Goat: Yadier Molina.  That double play in the 10th could have been a killer.  Then again, it'd have been nice if Matt Holliday could have score on Schumaker's hit as well.
Notes: Another important home run for Albert Pujols.  This isn't going to be any sort of career year for him--I'm almost convinced he'll ruin his streak by hitting .298 or something--but he'll still be 30/100/100 runs and that's pretty good for a bad year.

The Cardinals do at least salvage the end of that series and, with the Mets, Pirates and Astros coming up, they have a chance to put some distance between them and Cincinnati before they go Great American Ballpark two weeks from tonight.

When they go to GAB, though, they'll likely do it without The Man From Houston.  John Mozeliak downplayed a lot the chances of getting Roy Oswalt, and everything that I read across the internets seems to point in the same direction.  While if it was up to the player he'd have been in St. Louis yesterday--word is he was talking to an unnamed Cardinal player before Oswalt's start on Saturday--he doesn't necessarily have the last word.  Houston's demands are on the extravagant side and, as I noted months ago, dealing within the division means they are asking for even more.

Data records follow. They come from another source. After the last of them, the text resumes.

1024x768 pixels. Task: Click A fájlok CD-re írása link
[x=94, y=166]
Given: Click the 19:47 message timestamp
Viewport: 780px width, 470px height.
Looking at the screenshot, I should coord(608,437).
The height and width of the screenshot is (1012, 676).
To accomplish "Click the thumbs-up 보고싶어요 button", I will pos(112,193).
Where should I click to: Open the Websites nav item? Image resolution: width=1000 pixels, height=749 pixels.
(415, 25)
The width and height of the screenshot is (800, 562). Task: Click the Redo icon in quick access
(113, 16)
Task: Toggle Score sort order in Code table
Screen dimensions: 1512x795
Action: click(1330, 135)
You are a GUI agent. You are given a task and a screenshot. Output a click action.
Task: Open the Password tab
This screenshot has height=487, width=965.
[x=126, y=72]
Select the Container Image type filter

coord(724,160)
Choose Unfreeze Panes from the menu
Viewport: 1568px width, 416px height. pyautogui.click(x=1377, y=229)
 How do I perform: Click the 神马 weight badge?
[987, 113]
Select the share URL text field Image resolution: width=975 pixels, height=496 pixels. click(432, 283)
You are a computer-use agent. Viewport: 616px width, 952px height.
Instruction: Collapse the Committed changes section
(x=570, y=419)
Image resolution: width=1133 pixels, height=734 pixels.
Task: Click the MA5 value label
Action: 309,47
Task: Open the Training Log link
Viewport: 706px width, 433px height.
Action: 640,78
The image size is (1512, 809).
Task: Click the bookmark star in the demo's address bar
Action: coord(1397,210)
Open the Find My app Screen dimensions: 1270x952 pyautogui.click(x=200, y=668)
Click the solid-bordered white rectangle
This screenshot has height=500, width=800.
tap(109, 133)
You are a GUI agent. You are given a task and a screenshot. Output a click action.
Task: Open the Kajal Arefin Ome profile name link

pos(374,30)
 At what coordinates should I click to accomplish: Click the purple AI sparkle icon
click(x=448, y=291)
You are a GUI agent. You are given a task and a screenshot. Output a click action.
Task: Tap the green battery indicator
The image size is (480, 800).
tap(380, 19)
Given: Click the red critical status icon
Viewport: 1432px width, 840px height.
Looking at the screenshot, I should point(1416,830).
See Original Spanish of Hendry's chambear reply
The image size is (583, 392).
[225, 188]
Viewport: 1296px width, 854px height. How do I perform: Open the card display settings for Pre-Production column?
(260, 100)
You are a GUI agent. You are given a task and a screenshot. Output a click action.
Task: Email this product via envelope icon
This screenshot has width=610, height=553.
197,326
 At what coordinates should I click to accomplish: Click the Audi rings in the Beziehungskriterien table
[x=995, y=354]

Jayson Stark this morning indicated that Drayton McLane has to be able to brag that he won the deal, which means that the Cardinals are in trouble.  If it was more about salary relief, I think that the two clubs could match up.  Jon Jay and others not named Shelby Miller could work if the Cardinals are taking on a large chunk of the payroll.  If that's not the motivation, though, I don't see it happening.  It sounds to me that Philadelphia is working to get him but I'm not sure that Oswalt will approve the deal.  I expect we'll see him in a Houston jersey when they come to town next week.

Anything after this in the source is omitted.